I have some Scottish ancestors, part of the swirl of nationalities that make up my American pedigree, so I've always had an interest in this one of my family's homelands. I have visited Scotland twice, once with my family, second on honeymoon, and twice absolutely loved it. A part of me wants to see an independent Scotland, based on the county's history and the powerful dynamo it has been intellectually and a history of never quite giving up on that idea since the Act of Union. Another part of me feels the world as a whole would probably be better off with the United Kingdom united, but that's probably the English ancestry in me. A third part of me doesn't have a stand on the matter and feels everyone should just do whatever the heck they want to do, and that's probably the Irish and Mannish ancestry in me.

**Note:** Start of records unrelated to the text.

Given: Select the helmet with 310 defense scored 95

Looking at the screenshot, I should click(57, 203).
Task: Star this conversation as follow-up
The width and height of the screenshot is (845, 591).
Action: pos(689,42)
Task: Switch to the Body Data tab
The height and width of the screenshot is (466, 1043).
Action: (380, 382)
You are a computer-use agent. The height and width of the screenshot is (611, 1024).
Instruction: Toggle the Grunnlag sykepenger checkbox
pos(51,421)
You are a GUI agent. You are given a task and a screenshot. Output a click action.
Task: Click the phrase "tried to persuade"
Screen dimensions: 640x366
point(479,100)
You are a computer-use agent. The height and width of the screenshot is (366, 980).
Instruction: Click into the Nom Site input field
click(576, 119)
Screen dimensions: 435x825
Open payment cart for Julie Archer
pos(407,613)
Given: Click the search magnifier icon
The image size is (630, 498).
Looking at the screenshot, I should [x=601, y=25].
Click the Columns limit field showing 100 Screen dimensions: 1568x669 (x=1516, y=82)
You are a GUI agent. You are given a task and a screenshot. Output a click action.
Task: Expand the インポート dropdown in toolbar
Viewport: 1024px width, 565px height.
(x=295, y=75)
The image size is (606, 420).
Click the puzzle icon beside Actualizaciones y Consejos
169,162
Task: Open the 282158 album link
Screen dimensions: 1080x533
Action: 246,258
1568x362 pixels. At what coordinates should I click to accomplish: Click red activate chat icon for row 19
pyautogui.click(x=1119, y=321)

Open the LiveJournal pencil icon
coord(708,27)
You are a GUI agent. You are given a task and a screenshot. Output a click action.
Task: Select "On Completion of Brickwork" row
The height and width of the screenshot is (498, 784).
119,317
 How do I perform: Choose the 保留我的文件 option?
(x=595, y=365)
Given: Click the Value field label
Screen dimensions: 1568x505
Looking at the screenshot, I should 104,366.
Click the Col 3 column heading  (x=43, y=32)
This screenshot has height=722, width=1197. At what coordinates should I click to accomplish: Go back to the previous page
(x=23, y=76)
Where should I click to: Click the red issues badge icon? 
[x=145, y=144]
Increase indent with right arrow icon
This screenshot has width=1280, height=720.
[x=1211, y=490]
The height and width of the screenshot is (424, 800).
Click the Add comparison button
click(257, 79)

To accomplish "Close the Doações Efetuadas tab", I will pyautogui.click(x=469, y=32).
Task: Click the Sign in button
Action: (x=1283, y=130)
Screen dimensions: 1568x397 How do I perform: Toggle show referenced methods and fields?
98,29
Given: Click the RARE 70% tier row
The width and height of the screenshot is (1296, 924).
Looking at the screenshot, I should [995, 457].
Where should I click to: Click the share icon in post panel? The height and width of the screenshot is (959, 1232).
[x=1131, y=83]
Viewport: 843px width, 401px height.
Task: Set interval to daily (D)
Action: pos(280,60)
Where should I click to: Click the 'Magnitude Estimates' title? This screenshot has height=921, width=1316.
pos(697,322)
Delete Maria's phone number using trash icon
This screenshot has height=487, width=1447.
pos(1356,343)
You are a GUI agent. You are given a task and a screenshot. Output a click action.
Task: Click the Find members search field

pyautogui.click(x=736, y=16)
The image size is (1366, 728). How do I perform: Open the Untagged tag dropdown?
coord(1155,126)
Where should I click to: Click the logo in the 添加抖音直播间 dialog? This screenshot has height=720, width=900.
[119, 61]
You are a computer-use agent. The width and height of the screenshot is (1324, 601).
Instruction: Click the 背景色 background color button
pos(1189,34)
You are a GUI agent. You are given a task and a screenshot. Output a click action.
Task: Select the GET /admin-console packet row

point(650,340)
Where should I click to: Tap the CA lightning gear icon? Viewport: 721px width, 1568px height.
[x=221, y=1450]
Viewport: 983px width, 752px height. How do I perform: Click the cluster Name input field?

Yeah. My national genetics probably should have resulted in me exploding spontaneously upon first reading about the vote from the beginning. None the less, I watch from across the sea with excited breath for any result to be revealed.
posted by Atreides at 7:33 AM on September 18, 2014


...some polling stations have very small areas and achieving 100% isn't all that incredible. So 100% on Rum is one thing...

When I lived on an island in the Outer Hebrides from 2004-09, voting was a pleasant experience. I took some pictures on my walk to and from the polling station in 2007.

(Though my favorite of the many Hebridean beaches was a couple of islands to the north. Other people's pictures of it.)
posted by Wordshore at 7:34 AM on September 18, 2014 [9 favorites]


sobarel: "The Spanish PM said independence would be "tremendously negative" and accession would take many years. The Spanish Europe minister said accession had "more ifs than a poem by Rudyard Kipling".

I doubt they'd veto Scottish membership, but they really, really won't make it easy. Salmond's claim this will all be sorted in 18 months is absurd.
"

Ehhhh, I dunno. The EU is a big organisation. I found this video of Pat Cox, Irish former President of the European Parliament pretty convincing. His contention is that the EU essentially exists to facilitate peaceful, democratic change among European nations, and as such, since this is a consensual referendum and the summary ejection from and drawn out re-integration of Scotland back into the EU would serve nobody's interests, it's actually pretty likely to be facilitated quite quickly.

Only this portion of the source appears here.